Four decades ago, he left Montgomery County to become a full-time artist at the Jersey Shore.

"I left my job, my company car, my wife, my two kids," said Balderson, a former architect and Abington town planner. "I started over as an artist."

Eventually, his daughter Jody came to live with him, graduating from Mainland Regional High School, and later, as her father did, from Penn State.

Balderson's art career flourished. His eye-popping abstractions - some with architectural underpinnings, others with bursts of the natural world , others more purely abstractions - attracted notice, in particular from his friend H.F. "Gerry" Lenfest, the philanthropist and collector who owns The Inquirer, Philadelphia Daily News and Philly.com. They met over martinis before an Abington planning meeting decades ago, and Lenfest has become his great supporter.

"Lance is like a Renaissance painter in the fact that he has a patron," says Jack Devine, president of the board of the Ocean City Arts Center.

Balderson's painting Tryst is a promised gift from Lenfest and his wife, Marguerite, to the Philadelphia Museum of Art, where for three months in 2009 it hung in the American wing next to a work by Andrew Wyeth.

Tryst is now back in the Lenfests' apartment, where it was first noticed by Museum of Art curator Michael Taylor.
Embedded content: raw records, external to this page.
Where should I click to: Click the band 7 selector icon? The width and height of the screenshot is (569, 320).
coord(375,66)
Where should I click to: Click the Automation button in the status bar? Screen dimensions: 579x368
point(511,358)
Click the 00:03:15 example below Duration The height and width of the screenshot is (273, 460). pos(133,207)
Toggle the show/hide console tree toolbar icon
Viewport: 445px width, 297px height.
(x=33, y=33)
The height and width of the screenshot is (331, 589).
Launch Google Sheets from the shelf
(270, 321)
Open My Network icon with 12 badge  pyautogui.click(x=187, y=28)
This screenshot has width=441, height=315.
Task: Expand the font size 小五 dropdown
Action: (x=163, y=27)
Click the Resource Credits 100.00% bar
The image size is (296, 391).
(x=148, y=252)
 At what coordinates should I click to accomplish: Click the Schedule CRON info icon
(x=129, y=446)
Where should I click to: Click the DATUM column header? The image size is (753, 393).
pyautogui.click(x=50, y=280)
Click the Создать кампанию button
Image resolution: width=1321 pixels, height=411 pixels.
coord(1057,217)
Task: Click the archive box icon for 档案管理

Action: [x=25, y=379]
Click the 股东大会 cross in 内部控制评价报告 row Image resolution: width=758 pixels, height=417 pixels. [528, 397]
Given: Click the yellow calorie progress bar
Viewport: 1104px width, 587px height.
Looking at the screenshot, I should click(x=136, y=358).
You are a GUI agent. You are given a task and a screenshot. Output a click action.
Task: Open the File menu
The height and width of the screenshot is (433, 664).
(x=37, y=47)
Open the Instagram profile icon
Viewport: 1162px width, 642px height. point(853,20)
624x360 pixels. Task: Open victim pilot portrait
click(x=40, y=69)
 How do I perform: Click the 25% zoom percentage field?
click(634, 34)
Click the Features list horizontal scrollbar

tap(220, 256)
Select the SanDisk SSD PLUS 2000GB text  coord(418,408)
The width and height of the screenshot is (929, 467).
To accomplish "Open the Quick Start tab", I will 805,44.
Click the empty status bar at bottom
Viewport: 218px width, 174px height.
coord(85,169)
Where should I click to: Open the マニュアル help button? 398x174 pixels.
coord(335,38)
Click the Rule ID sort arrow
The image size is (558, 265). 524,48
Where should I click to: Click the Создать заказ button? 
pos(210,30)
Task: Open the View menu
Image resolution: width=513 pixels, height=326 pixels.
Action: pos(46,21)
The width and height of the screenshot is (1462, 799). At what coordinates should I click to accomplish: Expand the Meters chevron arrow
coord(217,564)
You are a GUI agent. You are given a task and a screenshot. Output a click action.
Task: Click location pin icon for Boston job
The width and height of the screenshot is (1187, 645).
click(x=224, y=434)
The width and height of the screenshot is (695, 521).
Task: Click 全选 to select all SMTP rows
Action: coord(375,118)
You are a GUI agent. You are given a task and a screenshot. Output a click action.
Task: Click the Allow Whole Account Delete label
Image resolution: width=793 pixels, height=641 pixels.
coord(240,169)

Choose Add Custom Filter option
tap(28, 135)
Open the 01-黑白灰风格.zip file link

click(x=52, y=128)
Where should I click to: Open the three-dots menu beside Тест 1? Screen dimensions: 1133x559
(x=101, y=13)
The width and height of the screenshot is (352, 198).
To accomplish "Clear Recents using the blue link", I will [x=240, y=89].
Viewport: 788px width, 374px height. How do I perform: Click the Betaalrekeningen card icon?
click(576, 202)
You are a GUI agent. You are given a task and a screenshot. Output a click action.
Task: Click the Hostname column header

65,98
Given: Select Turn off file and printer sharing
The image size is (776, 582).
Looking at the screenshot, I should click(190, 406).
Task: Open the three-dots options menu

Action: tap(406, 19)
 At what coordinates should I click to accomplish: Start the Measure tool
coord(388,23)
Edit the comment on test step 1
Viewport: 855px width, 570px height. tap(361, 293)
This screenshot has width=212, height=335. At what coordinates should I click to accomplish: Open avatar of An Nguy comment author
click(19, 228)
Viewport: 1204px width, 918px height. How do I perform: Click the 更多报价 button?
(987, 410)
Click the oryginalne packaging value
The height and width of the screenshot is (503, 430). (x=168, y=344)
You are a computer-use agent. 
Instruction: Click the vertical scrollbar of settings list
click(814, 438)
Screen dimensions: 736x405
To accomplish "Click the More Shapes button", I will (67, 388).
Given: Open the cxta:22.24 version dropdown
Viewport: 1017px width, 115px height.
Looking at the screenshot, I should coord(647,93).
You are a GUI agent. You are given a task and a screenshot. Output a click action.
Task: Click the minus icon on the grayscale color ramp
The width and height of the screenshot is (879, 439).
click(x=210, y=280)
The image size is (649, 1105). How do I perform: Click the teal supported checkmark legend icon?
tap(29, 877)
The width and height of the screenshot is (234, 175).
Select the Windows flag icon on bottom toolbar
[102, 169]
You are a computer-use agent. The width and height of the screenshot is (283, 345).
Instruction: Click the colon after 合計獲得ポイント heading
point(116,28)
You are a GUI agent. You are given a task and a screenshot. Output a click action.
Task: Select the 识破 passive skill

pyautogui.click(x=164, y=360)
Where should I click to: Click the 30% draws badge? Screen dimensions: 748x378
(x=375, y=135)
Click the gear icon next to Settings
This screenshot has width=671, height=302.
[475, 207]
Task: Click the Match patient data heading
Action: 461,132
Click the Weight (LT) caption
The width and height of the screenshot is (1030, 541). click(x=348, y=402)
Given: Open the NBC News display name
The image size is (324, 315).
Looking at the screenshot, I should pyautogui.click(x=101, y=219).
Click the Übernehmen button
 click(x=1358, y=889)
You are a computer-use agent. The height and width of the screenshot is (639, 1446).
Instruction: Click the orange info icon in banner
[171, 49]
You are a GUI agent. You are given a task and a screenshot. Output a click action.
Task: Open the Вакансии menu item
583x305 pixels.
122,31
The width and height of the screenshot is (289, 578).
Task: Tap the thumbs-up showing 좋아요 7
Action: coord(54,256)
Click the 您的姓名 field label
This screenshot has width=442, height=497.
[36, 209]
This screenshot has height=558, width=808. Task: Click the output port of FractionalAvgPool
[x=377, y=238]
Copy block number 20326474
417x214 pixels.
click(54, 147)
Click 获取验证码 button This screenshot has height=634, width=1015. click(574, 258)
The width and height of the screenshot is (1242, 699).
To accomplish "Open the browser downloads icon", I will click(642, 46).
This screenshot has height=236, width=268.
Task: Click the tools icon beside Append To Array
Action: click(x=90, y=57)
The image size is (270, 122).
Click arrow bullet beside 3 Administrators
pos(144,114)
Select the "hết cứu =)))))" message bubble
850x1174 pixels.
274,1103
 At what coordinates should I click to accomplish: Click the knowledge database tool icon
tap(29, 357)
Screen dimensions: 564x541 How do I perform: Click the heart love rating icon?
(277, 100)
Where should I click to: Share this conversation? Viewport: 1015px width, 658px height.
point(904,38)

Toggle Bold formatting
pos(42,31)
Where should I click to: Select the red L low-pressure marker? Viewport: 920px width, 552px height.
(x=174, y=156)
Other Balderson works hang in the Mercersburg (Pa.) Academy, and the city halls of Atlantic City and Ocean City.

At the Arts Center, Balderson tended to the more mundane side of the show - exchanging lightbulbs to show his paintings better, debating whether to bring in a poinsettia to set beneath two of his daughter's prints. He is partial to a splash of red no matter what the context - and on this day his empathetic granddaughter, otherwise dressed in black, wore bright red flats.

Though the show displays their intuitive connections, Maddelinde Wiker's edgy box piece still required explaining. She has had to repeatedly tell why the replica of a smashed package is her most prized work in the show, not something left out by the staff, as her grandfather thought initially. Return to Sender slyly contains a personal diary she wrote, then ripped to pieces and placed inside.

It was Jody Wiker who came up with the title for the show. "Dad layers with his color, I layer with materials on the plate in print making, Maddey layers with materials in three dimensions," she said.

Maddey went deeper: "We're like layers of each other," she said.